[PROMPT]: Exactly as written, print out each entry in the data, with no pictures.

Saved entries:
★ ★ ★ ★ ★ ★ ★

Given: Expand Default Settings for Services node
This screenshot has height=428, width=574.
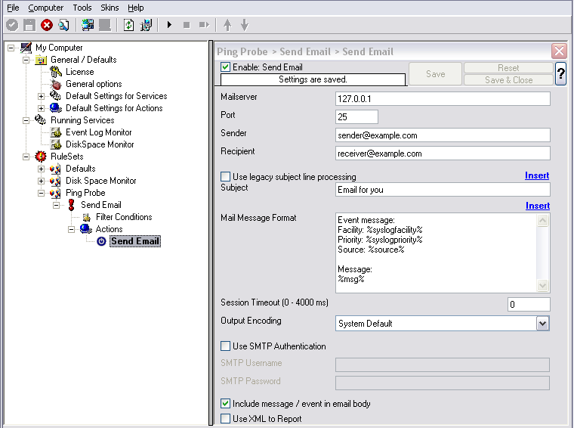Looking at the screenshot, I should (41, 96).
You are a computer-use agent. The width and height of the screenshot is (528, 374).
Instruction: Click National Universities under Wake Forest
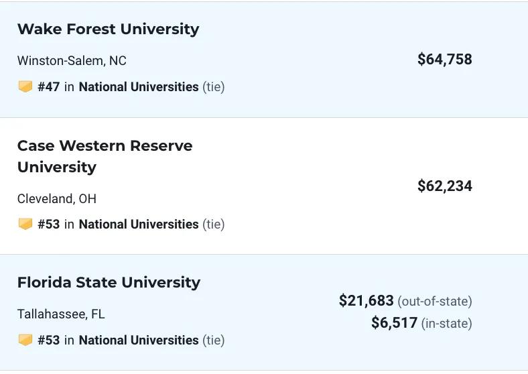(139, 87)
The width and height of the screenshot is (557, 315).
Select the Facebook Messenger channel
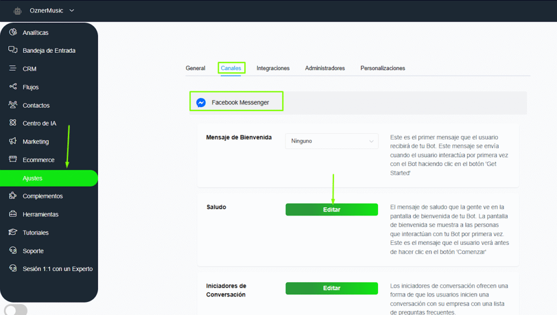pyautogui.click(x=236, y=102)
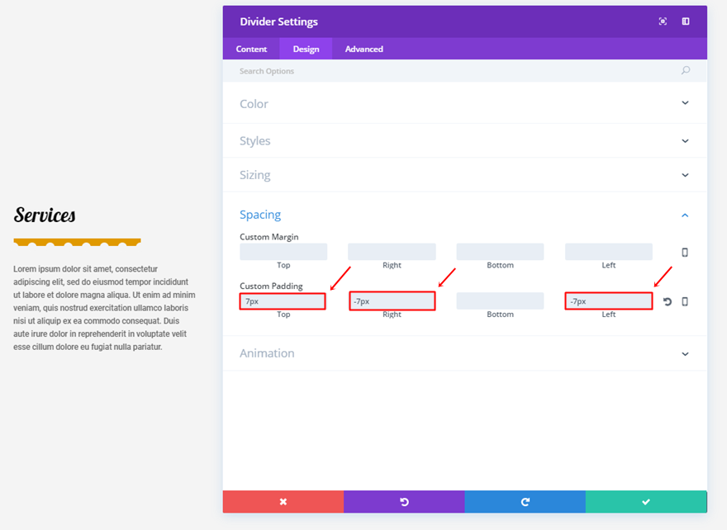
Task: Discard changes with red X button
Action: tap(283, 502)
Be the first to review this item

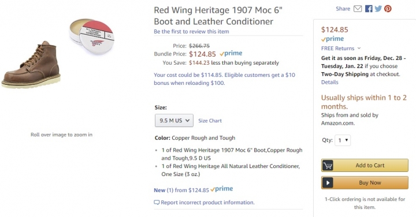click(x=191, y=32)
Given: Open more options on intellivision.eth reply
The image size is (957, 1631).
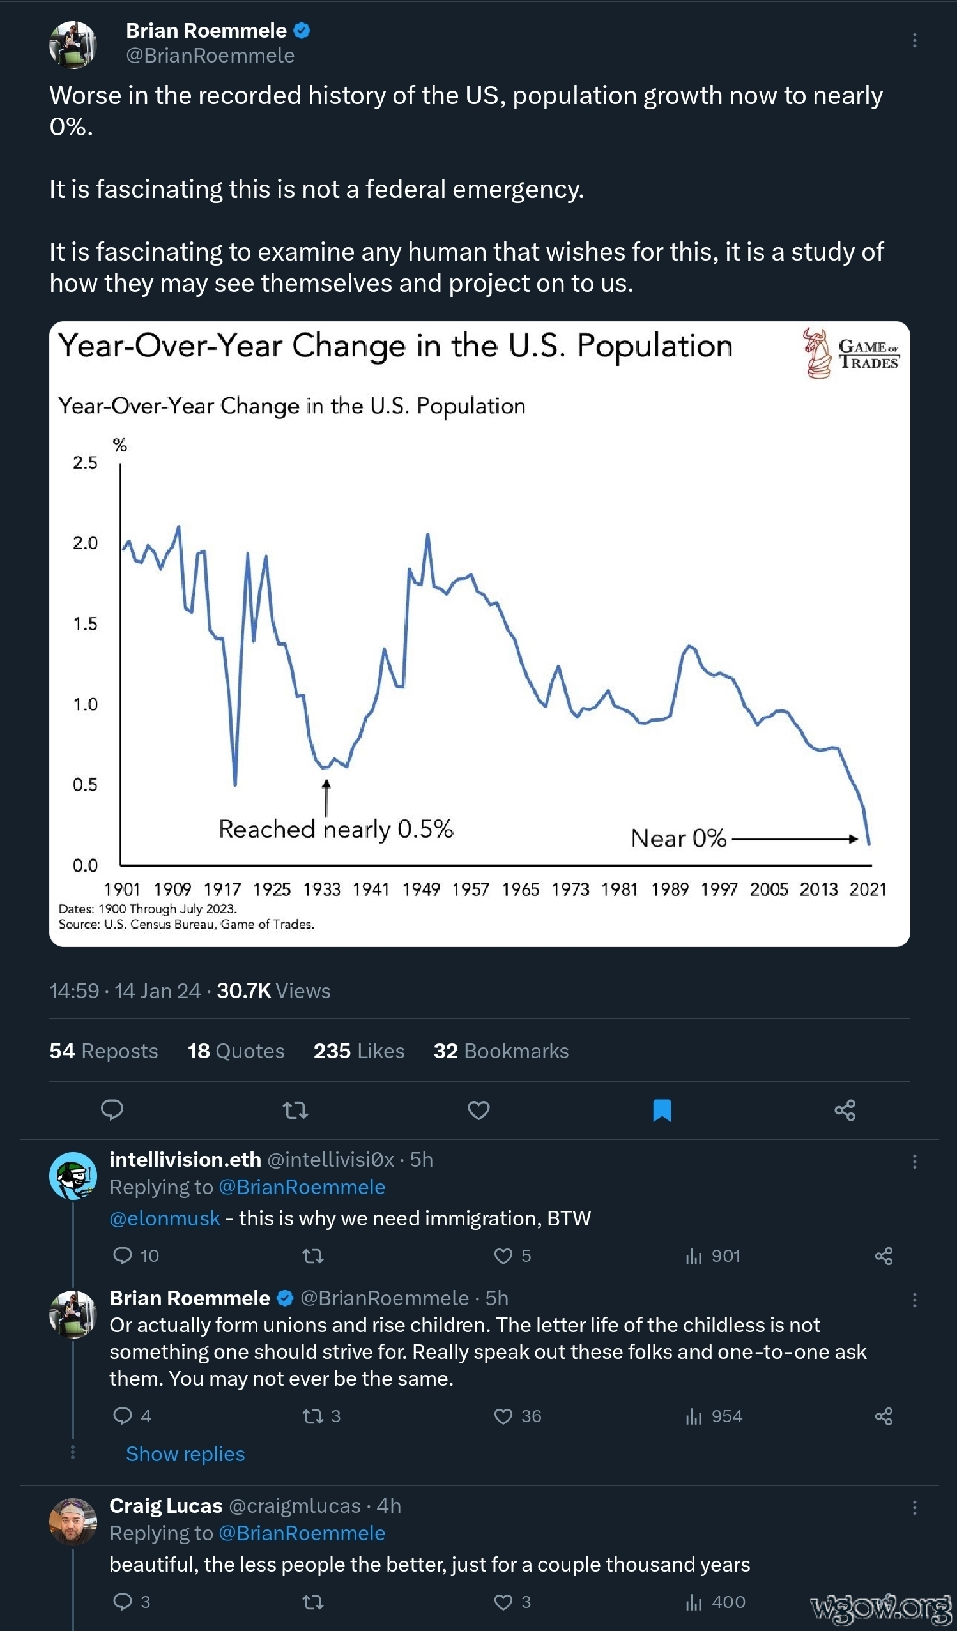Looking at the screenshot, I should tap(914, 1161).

★ ★ ★ ★ ★ ★ ★

[TASK SOLUTION]:
Given: Expand Default Settings for Services node
This screenshot has height=428, width=574.
Looking at the screenshot, I should (41, 96).
You are a computer-use agent. The width and height of the screenshot is (528, 374).
Instruction: Click National Universities under Wake Forest
(139, 87)
The width and height of the screenshot is (557, 315).
Select the Facebook Messenger channel
pyautogui.click(x=236, y=102)
Task: Discard changes with red X button
Action: tap(283, 502)
Be the first to review this item

click(x=191, y=32)
Given: Open more options on intellivision.eth reply
The image size is (957, 1631).
Looking at the screenshot, I should tap(914, 1161).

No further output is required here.